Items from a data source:
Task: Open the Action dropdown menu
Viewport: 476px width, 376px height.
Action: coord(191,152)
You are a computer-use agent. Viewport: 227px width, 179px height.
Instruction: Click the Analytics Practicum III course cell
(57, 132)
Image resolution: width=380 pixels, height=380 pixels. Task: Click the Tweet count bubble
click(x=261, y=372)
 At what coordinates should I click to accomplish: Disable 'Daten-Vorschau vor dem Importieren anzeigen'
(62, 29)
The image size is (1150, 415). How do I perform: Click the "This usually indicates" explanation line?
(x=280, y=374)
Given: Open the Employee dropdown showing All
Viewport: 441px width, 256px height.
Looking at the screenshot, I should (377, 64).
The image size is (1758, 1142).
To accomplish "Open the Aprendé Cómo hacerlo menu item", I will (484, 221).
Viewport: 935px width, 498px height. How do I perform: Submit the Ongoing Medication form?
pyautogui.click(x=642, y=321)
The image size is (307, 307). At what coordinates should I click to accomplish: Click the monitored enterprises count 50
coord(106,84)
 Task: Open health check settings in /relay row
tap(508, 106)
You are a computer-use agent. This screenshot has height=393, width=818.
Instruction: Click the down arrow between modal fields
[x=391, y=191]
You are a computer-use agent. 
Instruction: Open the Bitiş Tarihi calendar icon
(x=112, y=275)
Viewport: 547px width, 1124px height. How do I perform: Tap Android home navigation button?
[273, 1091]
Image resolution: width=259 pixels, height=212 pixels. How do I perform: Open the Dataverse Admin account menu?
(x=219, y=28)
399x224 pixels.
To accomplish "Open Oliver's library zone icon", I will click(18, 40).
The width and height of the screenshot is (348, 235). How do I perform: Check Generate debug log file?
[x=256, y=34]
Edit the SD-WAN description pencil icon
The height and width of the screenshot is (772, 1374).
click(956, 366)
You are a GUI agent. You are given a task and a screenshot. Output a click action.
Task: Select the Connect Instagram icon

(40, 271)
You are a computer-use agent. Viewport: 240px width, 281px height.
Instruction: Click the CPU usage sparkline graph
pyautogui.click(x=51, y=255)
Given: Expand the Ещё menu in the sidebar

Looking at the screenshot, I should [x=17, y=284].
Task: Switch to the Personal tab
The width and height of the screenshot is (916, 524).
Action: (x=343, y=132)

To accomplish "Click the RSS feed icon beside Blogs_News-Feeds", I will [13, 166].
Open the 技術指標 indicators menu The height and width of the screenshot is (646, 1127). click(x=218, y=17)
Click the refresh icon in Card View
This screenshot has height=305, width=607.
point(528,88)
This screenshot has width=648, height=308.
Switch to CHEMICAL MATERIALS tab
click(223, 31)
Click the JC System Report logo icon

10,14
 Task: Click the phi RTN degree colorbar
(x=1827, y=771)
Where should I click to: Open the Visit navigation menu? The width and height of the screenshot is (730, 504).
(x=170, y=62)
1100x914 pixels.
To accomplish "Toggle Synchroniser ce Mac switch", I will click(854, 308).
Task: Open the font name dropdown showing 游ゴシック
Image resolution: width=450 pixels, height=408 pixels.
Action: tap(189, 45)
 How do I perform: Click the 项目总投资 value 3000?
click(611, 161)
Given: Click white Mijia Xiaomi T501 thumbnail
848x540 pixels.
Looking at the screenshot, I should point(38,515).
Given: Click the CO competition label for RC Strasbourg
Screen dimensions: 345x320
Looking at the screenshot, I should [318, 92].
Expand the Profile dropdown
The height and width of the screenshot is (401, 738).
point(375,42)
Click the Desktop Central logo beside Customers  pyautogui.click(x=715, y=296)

**Activity:** Among the lines above, list those that contain the word "will".

**Problem solution:**
To accomplish "Open the Aprendé Cómo hacerlo menu item", I will (484, 221).
To accomplish "Open Oliver's library zone icon", I will click(18, 40).
To accomplish "Click the RSS feed icon beside Blogs_News-Feeds", I will [13, 166].
To accomplish "Toggle Synchroniser ce Mac switch", I will click(854, 308).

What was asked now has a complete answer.